(DATASET EXTRACT)

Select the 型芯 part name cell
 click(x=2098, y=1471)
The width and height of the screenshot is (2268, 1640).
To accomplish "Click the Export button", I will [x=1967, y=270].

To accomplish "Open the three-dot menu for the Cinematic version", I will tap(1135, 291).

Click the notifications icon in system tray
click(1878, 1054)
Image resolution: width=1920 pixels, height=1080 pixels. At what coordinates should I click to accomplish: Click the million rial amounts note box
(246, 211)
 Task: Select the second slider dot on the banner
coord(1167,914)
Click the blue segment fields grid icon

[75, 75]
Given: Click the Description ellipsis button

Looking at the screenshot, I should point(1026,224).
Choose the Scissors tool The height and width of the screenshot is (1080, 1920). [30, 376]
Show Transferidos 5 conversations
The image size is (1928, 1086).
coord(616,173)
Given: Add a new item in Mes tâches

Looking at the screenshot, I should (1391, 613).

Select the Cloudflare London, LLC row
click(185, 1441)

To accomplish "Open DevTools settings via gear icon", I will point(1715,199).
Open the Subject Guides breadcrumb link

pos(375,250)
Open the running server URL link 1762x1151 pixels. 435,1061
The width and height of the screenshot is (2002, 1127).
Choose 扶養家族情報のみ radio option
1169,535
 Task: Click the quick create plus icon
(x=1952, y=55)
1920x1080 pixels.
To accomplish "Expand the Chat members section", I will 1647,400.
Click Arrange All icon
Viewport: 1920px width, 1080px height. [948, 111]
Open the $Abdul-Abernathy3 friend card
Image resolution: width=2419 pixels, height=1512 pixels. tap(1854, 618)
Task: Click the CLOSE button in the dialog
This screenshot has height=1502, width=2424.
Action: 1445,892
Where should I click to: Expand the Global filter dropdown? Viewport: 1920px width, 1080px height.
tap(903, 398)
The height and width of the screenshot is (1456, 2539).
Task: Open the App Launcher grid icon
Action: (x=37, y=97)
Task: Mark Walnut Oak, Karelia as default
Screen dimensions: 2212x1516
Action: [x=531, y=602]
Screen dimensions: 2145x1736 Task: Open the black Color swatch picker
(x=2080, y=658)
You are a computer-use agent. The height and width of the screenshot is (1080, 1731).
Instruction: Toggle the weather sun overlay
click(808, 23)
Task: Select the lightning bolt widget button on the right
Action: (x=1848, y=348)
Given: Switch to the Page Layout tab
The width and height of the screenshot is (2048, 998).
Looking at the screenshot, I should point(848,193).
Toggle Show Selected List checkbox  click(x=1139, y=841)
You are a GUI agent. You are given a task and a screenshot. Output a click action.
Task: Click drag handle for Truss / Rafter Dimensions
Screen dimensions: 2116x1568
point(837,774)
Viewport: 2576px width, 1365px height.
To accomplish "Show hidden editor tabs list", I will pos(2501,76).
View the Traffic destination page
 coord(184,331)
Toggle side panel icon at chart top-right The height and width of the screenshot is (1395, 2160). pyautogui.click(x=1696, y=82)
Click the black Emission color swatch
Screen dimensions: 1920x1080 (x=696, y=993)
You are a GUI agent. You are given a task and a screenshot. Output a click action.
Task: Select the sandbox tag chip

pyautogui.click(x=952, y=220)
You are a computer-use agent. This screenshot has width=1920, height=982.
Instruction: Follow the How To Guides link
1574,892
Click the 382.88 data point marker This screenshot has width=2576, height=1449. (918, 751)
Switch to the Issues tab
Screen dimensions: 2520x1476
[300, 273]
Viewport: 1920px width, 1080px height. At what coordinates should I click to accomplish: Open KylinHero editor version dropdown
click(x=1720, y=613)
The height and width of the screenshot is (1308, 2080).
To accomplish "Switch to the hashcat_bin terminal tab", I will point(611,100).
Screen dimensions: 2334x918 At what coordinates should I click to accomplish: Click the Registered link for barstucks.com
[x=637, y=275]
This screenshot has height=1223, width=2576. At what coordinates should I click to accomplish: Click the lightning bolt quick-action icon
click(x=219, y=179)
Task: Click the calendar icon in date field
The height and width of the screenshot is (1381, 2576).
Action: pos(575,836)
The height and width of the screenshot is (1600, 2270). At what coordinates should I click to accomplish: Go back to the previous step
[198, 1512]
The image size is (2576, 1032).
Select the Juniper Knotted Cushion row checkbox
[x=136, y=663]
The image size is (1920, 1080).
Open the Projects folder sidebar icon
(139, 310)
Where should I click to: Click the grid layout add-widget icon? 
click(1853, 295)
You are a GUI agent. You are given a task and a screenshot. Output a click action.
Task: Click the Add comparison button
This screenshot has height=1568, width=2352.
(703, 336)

(End DATASET EXTRACT)

▸ **EXERCISE INSTRUCTIONS**
Print the entries once more, identical in every line.

▸ **TASK ANSWER**
Select the 型芯 part name cell
 click(x=2098, y=1471)
The width and height of the screenshot is (2268, 1640).
To accomplish "Click the Export button", I will [x=1967, y=270].

To accomplish "Open the three-dot menu for the Cinematic version", I will tap(1135, 291).

Click the notifications icon in system tray
click(1878, 1054)
Image resolution: width=1920 pixels, height=1080 pixels. At what coordinates should I click to accomplish: Click the million rial amounts note box
(246, 211)
 Task: Select the second slider dot on the banner
coord(1167,914)
Click the blue segment fields grid icon

[75, 75]
Given: Click the Description ellipsis button

Looking at the screenshot, I should point(1026,224).
Choose the Scissors tool The height and width of the screenshot is (1080, 1920). [30, 376]
Show Transferidos 5 conversations
The image size is (1928, 1086).
coord(616,173)
Given: Add a new item in Mes tâches

Looking at the screenshot, I should (1391, 613).

Select the Cloudflare London, LLC row
click(185, 1441)

To accomplish "Open DevTools settings via gear icon", I will point(1715,199).
Open the Subject Guides breadcrumb link

pos(375,250)
Open the running server URL link 1762x1151 pixels. 435,1061
The width and height of the screenshot is (2002, 1127).
Choose 扶養家族情報のみ radio option
1169,535
 Task: Click the quick create plus icon
(x=1952, y=55)
1920x1080 pixels.
To accomplish "Expand the Chat members section", I will 1647,400.
Click Arrange All icon
Viewport: 1920px width, 1080px height. [948, 111]
Open the $Abdul-Abernathy3 friend card
Image resolution: width=2419 pixels, height=1512 pixels. tap(1854, 618)
Task: Click the CLOSE button in the dialog
This screenshot has height=1502, width=2424.
Action: 1445,892
Where should I click to: Expand the Global filter dropdown? Viewport: 1920px width, 1080px height.
tap(903, 398)
The height and width of the screenshot is (1456, 2539).
Task: Open the App Launcher grid icon
Action: (x=37, y=97)
Task: Mark Walnut Oak, Karelia as default
Screen dimensions: 2212x1516
Action: [x=531, y=602]
Screen dimensions: 2145x1736 Task: Open the black Color swatch picker
(x=2080, y=658)
You are a computer-use agent. The height and width of the screenshot is (1080, 1731).
Instruction: Toggle the weather sun overlay
click(808, 23)
Task: Select the lightning bolt widget button on the right
Action: (x=1848, y=348)
Given: Switch to the Page Layout tab
The width and height of the screenshot is (2048, 998).
Looking at the screenshot, I should point(848,193).
Toggle Show Selected List checkbox  click(x=1139, y=841)
You are a GUI agent. You are given a task and a screenshot. Output a click action.
Task: Click drag handle for Truss / Rafter Dimensions
Screen dimensions: 2116x1568
point(837,774)
Viewport: 2576px width, 1365px height.
To accomplish "Show hidden editor tabs list", I will pos(2501,76).
View the Traffic destination page
 coord(184,331)
Toggle side panel icon at chart top-right The height and width of the screenshot is (1395, 2160). pyautogui.click(x=1696, y=82)
Click the black Emission color swatch
Screen dimensions: 1920x1080 (x=696, y=993)
You are a GUI agent. You are given a task and a screenshot. Output a click action.
Task: Select the sandbox tag chip

pyautogui.click(x=952, y=220)
You are a computer-use agent. This screenshot has width=1920, height=982.
Instruction: Follow the How To Guides link
1574,892
Click the 382.88 data point marker This screenshot has width=2576, height=1449. (918, 751)
Switch to the Issues tab
Screen dimensions: 2520x1476
[300, 273]
Viewport: 1920px width, 1080px height. At what coordinates should I click to accomplish: Open KylinHero editor version dropdown
click(x=1720, y=613)
The height and width of the screenshot is (1308, 2080).
To accomplish "Switch to the hashcat_bin terminal tab", I will point(611,100).
Screen dimensions: 2334x918 At what coordinates should I click to accomplish: Click the Registered link for barstucks.com
[x=637, y=275]
This screenshot has height=1223, width=2576. At what coordinates should I click to accomplish: Click the lightning bolt quick-action icon
click(x=219, y=179)
Task: Click the calendar icon in date field
The height and width of the screenshot is (1381, 2576).
Action: pos(575,836)
The height and width of the screenshot is (1600, 2270). At what coordinates should I click to accomplish: Go back to the previous step
[198, 1512]
The image size is (2576, 1032).
Select the Juniper Knotted Cushion row checkbox
[x=136, y=663]
The image size is (1920, 1080).
Open the Projects folder sidebar icon
(139, 310)
Where should I click to: Click the grid layout add-widget icon? 
click(1853, 295)
You are a GUI agent. You are given a task and a screenshot. Output a click action.
Task: Click the Add comparison button
This screenshot has height=1568, width=2352.
(703, 336)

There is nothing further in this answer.